Krystian Lupa : La présence constante de la caméra, c’était une marque de la “fabrique” warholienne. Selon certains, une manie de vouloir tout enregistrer. Cette omniprésence de la caméra provoquait chez les personnages de la Factory un phénomène particulier dans leur existence privée, ils étaient toujours à la frontière de l’intime et de la création, sans faire de distinction entre ce qui était ou n’était pas une “oeuvre d’art”. D’une part, ils avaient cessé de remarquer cette caméra, ce qui permettait l’enregistrement de situations atteignant un degré incroyable d’ouverture intime. D’autre part, cette présence de la caméra provoquait – et maintenait – une excitation constante, ainsi qu’une énergie très élevée dans leur posture créatrice. Il y avait quelque chose de surréaliste, voire d’absurde dans les gestes, les attitudes et dialogues quotidiens des habitués de la Factory. Ce fait de vivre de manière intime avec la caméra changeait aussi leur rapport avec elle. Évidemment, ils ne se comportaient pas avec la raideur des amateurs, mais ils n’appliquaient pas non plus la convention du cinéma hollywoodien de ne jamais remarquer la caméra.
Cette recherche que vous menez est-elle pour vous la condition pour que le théâtre continue à nous parler du monde d’aujourd’hui ? Qu’est-ce qui vous a mené à ce projet de triptyque, Persona – et au choix des trois figures auxquelles vous vous intéressez (Marylin Monroe, Georges Gurdjieff, Simone Weil) ?
Krystian Lupa : Je cherchais des personnages
controversés à l’extrême. Peu importe dans quel
domaine, sphère ou champ spirituel. Mais
également, des personnages porteurs de
transgression, habités par le rêve d’aller au-delà de
leur propre personnalité.
Je cherchais aussi des espaces extrêmes de tension,
voire de déchirement, entre la spiritualité et la
corporalité.
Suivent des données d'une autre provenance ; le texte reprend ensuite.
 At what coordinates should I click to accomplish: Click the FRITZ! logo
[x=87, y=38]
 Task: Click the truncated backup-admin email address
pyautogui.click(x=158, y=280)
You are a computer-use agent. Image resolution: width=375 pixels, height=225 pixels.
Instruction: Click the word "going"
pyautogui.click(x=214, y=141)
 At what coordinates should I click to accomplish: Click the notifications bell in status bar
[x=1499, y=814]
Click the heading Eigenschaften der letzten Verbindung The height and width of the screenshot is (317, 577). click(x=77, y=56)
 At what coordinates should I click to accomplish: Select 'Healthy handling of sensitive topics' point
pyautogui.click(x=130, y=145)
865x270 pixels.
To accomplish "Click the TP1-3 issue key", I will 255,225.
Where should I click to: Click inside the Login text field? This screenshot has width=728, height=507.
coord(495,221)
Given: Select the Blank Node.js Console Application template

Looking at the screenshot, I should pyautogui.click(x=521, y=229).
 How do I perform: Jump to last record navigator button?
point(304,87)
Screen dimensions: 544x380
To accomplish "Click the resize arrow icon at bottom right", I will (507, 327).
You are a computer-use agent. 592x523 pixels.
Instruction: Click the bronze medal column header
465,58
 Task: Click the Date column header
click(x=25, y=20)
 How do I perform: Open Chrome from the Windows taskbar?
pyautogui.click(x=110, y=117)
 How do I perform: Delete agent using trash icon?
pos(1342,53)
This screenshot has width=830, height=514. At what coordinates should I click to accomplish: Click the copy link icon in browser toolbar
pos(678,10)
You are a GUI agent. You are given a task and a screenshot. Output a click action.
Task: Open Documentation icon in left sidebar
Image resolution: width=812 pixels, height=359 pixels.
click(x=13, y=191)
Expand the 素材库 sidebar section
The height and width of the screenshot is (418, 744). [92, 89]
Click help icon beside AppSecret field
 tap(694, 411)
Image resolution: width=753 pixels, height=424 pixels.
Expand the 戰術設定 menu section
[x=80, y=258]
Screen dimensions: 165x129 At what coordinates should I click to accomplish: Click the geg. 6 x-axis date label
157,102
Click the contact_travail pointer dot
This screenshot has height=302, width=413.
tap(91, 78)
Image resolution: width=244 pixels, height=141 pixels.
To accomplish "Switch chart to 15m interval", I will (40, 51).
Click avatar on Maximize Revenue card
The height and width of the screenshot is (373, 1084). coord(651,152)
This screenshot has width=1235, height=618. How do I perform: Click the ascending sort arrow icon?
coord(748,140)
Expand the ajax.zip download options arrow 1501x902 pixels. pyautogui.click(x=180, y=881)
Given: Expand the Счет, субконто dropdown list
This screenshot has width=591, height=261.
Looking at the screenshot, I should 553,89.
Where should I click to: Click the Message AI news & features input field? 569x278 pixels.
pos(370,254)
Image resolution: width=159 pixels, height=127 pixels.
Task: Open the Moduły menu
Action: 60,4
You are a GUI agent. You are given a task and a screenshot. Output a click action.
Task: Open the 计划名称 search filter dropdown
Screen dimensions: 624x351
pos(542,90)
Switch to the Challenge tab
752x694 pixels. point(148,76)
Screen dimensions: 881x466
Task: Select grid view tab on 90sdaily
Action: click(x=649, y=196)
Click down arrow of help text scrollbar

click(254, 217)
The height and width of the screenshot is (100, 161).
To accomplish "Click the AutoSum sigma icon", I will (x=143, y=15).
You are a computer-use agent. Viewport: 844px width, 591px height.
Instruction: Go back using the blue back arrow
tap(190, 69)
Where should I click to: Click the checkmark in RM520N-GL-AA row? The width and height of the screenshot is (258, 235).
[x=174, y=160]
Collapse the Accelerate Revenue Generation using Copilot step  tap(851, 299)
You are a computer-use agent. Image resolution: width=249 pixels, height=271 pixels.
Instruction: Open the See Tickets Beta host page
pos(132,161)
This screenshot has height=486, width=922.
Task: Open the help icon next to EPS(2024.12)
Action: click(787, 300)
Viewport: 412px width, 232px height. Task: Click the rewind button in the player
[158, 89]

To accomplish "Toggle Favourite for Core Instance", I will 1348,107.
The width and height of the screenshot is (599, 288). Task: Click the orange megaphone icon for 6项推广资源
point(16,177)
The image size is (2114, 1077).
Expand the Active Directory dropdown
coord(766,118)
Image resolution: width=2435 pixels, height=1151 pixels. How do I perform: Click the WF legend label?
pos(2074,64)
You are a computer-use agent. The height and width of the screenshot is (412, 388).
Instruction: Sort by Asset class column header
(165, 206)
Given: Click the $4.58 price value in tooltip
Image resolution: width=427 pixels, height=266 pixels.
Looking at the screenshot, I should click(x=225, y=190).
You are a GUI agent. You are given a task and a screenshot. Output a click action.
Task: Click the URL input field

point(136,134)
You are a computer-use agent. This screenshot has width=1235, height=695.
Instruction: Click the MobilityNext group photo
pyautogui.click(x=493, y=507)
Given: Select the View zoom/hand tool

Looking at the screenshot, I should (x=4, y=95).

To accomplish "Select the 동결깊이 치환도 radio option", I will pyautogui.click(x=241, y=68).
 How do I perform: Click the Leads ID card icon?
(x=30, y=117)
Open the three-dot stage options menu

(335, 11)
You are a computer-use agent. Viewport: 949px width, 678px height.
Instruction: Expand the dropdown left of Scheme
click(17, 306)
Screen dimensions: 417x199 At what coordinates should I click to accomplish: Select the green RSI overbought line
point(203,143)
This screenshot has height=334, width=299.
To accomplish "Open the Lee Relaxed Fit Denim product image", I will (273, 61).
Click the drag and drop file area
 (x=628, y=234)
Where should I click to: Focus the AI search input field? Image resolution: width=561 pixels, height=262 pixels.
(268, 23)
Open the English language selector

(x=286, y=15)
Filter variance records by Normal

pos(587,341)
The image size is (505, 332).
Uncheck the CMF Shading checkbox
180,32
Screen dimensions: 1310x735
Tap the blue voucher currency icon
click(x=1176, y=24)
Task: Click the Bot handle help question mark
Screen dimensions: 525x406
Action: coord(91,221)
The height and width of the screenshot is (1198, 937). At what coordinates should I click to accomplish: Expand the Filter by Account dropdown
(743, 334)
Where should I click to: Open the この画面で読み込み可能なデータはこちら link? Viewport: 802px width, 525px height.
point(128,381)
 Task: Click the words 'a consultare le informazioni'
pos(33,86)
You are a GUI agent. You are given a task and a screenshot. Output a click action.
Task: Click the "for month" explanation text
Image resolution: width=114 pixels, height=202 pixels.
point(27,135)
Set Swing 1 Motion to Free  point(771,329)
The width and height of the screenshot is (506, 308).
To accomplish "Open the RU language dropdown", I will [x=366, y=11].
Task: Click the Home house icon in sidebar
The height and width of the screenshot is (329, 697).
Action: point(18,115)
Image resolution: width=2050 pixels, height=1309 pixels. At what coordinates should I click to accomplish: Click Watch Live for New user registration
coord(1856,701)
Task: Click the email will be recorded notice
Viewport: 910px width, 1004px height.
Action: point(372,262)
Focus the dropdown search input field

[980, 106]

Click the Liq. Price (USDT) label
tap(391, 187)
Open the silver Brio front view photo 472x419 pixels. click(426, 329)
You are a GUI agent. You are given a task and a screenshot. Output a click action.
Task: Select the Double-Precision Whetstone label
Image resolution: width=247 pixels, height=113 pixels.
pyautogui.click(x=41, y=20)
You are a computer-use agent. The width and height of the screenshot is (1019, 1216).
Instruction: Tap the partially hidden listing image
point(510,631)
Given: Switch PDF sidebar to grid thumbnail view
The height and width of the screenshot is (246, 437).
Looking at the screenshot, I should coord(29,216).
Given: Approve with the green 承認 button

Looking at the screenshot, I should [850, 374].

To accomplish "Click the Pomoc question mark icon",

Je cherchais enfin des personnages
libérés des mensonges spirituels de la mentalité du
XIXe siècle.
Face au deuxième volet du triptyque, intitulé Le Corps de Simone, j’aurais pu intituler aussi le
premier volet L’Âme de Marylin, ce qui aurait permis
de mettre en évidence les deux pôles de notre
espace personnel et d’exprimer les limites et les
directions potentielles de la libération qui se
retrouvent dans la structure de cet espace ancré
dans la personnalité de l’homme d’aujourd’hui. »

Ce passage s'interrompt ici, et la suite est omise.